EXTRACT:
<<<<

In our daily lives, technology has become the new norm. We don’t think twice about using email, text, or even social media posts to communicate with loved ones or even the world. Blogs are the new media outlet where we find our hobbies, news, or also lifestyle information. However, have you ever thought about the impact of this type of communication?
Many courts allow digital records into evidence; emails, texts, and social media have been used as proof of bad behavior and, in some cases, have significantly changed the outcome of a divorce matter.
Did you know that content on your phone, email, social media and any public forum is fair to “ding” you on your behavior? Patterns of abuse, a person’s character, or even wrongful acts can be found through the years in these electronic databases or also shared computer content.
Even though I probably can write several posts about how privacy rights can be violated, or how evidence can be found, it is about something else entirely. It is about how to use them positively and thoughtfully. Technology can be our foe, but it can be our friend and divorce proceedings, especially when there are children involved. Why? Because in regards to your children, there is no excuse for not communicating with your ex-spouse (or partner).

>>>>

PROBLEMS:
A – List the things that, according to the piece on technology in divorce, can be found over the years in electronic databases or shared computer content.
B – In the piece on technology in divorce, what does the first paragraph call blogs?
C – Carry the piece on technology in divorce forward from its last sentence.

COLLECTED MATERIAL:
<<<<

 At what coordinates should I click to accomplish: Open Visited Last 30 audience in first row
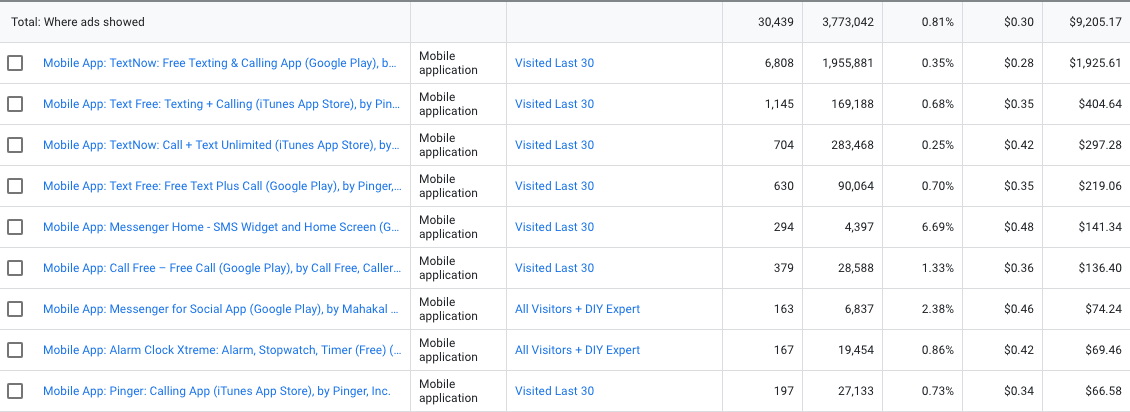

>>>>

TASK-BY-TASK ANSWERS:
A – Patterns of abuse, a person's character, and wrongful acts.

B – The new media outlet where we find our hobbies, news, or lifestyle information.

C –
Whether you stand with your ex-spouse, communication is vital to raise well adjusted, confident, and happy children.
So, let’s look at our bags of tricks:
1) Email. Even baby-boomers have managed to incorporate this type of communication in their daily lives. It’s easy; it’s fast, it’s everywhere! You can get a message out in no time; you don’t have to wait for the mailman to do his/her job. It’s certainly is more convenient than a phone call, especially if you are in a meeting that you can’t leave. You have to get a message out (we carry our smartphones almost everywhere these days!).
An email has a time-stamp; it is ideal for creating a record of your actions (you better behave when emailing!!), it is the perfect vehicle to squash any “missed communications” complaints. You can print them out, put them in a folder or notebook, and create an exact timeline of how things are progressing.
2) Text Messages. It’s even faster than email; it’s quick. It’s easy and ideal for last-minute messages (sudden change of plans, emergencies, or exchange of information).
However, unlike email, text messages are not forever; it is harder to create a record (you can make screenshots). Text messages won’t work if phone numbers are not up to date, phone batteries are dead, or networks go down. When you use text message, make sure you hit send, track if they arrive correctly, and are read! Do NOT use text messages for anything longer than a short message. Long text messages should never occur, they are a hassle to type, and worse to read. Also, when dictating, proofread! You do not want the message to be gibberish, or worse, something opposite from what you wanted to say!!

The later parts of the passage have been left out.